İngiltere merkezli bir teknoloji hukuk firmasının kıdemli avukatı Neil Brown, şirketlerin bazı yeni hizmetleri yasal koruma altına almak için Hizmet Şartlarına bu tür ifadeler eklediğini belirtiyor: “Eğer şirket, telif hakkı gibi konularda daha fazla yetki gerektiren bir işlem yapacaksa, bunu kullanıcıyla yaptığı sözleşmeye yansıtması gerekir.

Ayrıca “zımni lisans” kavramından da bahsediliyor. Bazı ülkelerde, kullanıcılar açıkça izin vermese bile, platforma içerik yüklemek, o içeriğin teknik olarak işlenmesine izin verilmiş sayılabiliyor. Ancak Brown, bu durumun kullanıcı beklentileriyle şirket niyetleri arasında uyuşmazlığa yol açabileceği uyarısında bulunuyor.

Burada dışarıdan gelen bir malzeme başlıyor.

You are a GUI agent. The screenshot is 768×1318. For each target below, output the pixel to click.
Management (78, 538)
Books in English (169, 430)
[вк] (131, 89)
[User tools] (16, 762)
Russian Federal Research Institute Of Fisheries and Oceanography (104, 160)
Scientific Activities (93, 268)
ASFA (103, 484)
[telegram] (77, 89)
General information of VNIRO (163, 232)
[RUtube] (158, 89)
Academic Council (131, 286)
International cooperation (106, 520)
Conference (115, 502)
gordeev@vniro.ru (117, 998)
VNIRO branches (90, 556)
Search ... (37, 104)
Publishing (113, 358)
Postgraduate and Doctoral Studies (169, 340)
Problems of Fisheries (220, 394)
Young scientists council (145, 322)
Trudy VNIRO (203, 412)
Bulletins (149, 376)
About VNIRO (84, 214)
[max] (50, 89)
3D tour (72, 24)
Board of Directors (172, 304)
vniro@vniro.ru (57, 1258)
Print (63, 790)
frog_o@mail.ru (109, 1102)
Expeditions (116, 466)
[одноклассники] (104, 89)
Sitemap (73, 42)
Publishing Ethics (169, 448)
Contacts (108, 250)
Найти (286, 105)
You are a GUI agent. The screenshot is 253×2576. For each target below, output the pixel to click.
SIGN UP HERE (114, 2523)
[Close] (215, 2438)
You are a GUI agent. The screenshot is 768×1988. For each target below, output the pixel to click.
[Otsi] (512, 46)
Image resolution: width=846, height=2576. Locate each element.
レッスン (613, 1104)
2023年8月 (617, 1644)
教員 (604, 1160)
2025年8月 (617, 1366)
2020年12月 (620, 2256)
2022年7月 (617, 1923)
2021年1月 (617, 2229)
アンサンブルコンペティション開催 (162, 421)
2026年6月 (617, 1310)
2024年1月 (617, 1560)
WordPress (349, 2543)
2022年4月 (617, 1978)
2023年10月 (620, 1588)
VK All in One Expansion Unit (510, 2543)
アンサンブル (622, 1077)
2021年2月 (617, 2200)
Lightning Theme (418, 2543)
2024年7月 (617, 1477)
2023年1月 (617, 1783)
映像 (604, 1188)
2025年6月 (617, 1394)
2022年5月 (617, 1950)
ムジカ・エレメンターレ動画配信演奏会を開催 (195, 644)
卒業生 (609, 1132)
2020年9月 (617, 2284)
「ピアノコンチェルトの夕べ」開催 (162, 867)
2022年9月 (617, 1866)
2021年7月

WeTransfer’ın yaşadığı bu kriz, aslında ilk değil. 2023’te Dropbox da benzer bir sorunla gündeme geldi. Bir kullanıcı, Dropbox’ın dosyaları üçüncü parti yapay zeka hizmetleriyle işlediğini öne sürdü. Şirketin CEO’su Drew Houston ise bu iddiayı düzelterek “Bu hizmetler yalnızca kullanıcı aktif olarak AI özelliklerini kullandığında devreye giriyor” açıklamasını yaptı.

Dosya göndermenin geleceği tartışmalı

Bazı teknoloji uzmanları ise bu tartışmanın ötesine geçerek, “Artık birbirimize dosya göndermekten vazgeçmeliyiz” çağrısı yapıyor. Açık veri savunucusu Terence Eden’e göre veriler bir dosyada değil, doğru yapılandırılmış veritabanlarında yaşamalı: “2025 yılında halen birbirimize dosya atıyor olmamız saçma. Özel bilgi paylaşımı gerekiyorsa, doğru erişim kontrolü olan platformlar kullanılmalı” diyor.

Teknoloji şirketleri yapay zekayı hizmetlerine entegre ederken, kullanıcıların verilerini nasıl kullandıkları konusunda daha şeffaf olmak zorunda. Aksi takdirde yaşanacak güven kaybı, sadece bir cümleyle tüm müşteri tabanının kaybedilmesine neden olabilir.